Passage to read:
┄┄┄┄┄┄┄┄┄┄

Local governments would be pre-empted from banning or otherwise regulating front-yard vegetable gardens under a bill passed by the state Senate on Thursday.
The chamber approved Fleming Island Republican Rob Bradley‘s measure (SB 82) with five Democrats voting ‘no’: Lori Berman, Randolph Bracy, Gary Farmer, Bobby Powell, and Perry Thurston.
In what Senate President Bill Galvano called an “extraordinary” move, he first allowed further questions on the bill despite it being on third reading, when only debate and a final vote is allowed.
That’s when Powell, who represents northeast Palm Beach County, raised concerns that the property rights of one person should end where the next person’s property begins.
For example, he questioned whether, for example, six-foot corn stalks growing in residential neighborhoods could become a “nuisance” to other neighbors.
Powell called the bill “well intentioned,” but said it carried the possibility of “unintended consequences,” such as also allowing fruit trees that can grow to considerable heights.
Bradley said the bill did not pre-empt local zoning laws or code enforcement against vermin and visual annoyances.
He added: “I am certain people can envision a parade of horribles … but the real ‘horrible’ was the vast overreach by local government that we needed to address.”
The bill, a version of which was filed last year, came in response to an incident in Miami Shores. In 2013, that city changed its zoning ordinance to prevent homeowners from maintaining a vegetable garden in their front yard.

┄┄┄┄┄┄┄┄┄┄

Available data:
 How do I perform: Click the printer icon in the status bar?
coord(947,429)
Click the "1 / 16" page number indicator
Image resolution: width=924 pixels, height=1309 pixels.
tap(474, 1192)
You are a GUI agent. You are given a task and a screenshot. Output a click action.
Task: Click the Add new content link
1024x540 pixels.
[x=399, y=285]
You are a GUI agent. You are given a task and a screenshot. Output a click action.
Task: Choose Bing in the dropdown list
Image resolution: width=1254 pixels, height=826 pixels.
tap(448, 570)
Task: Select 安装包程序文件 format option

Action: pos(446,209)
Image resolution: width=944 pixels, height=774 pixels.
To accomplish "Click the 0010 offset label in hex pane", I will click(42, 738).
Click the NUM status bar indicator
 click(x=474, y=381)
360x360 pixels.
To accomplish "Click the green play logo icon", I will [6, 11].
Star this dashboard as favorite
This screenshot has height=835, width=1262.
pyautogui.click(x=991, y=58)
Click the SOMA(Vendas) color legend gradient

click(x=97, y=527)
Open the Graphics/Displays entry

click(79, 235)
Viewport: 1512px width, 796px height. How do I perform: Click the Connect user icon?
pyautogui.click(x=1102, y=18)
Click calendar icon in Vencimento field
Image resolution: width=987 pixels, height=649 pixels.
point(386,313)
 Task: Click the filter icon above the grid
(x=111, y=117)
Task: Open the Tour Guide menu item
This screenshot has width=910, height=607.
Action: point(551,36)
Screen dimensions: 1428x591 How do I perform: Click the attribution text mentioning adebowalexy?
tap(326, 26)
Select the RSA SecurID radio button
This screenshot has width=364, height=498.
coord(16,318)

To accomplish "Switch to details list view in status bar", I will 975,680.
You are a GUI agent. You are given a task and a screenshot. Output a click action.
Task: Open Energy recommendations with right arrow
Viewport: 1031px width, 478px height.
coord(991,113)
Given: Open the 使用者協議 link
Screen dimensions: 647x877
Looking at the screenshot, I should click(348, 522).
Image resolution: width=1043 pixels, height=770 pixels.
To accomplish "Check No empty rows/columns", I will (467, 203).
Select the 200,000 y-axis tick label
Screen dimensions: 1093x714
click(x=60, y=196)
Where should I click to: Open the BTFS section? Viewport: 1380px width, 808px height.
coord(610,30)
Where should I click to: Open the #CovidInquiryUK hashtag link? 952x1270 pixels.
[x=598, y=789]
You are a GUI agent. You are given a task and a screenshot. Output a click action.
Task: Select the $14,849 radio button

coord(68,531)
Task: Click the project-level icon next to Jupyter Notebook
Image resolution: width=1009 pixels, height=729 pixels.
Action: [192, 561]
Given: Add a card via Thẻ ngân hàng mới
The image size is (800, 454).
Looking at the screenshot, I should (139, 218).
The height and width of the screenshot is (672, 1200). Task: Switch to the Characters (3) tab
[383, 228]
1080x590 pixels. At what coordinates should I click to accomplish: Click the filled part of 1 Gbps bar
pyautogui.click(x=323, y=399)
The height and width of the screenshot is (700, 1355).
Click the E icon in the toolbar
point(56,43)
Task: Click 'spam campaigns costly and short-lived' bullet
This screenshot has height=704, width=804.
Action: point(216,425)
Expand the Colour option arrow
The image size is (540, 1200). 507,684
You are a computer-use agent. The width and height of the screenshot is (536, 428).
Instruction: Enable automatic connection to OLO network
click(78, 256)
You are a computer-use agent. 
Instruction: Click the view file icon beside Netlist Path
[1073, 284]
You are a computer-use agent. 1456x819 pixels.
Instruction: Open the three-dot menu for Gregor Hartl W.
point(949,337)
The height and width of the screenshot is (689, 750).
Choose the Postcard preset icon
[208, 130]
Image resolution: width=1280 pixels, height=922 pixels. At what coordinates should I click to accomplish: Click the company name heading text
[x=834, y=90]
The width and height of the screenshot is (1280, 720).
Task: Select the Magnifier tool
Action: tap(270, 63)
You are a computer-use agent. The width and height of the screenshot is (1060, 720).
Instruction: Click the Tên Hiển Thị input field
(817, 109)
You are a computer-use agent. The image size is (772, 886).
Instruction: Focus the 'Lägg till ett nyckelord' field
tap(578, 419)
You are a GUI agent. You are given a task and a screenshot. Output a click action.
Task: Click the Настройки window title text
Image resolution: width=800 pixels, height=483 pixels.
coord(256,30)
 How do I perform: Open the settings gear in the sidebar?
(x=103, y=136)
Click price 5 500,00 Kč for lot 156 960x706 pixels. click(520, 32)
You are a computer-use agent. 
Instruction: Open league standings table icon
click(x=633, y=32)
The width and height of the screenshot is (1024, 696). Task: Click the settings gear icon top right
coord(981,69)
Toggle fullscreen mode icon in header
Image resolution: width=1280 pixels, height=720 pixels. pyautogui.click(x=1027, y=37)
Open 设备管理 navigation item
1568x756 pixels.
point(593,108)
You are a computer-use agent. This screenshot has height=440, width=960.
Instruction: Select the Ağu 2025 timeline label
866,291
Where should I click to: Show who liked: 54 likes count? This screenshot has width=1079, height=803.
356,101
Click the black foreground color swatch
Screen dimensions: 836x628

┄┄┄┄┄┄┄┄┄┄

Exercise: Please answer from the article on front-yard vegetable gardens: which city changed its zoning ordinance in 2013 to keep homeowners from maintaining vegetable gardens in their front yards?

Response: Miami Shores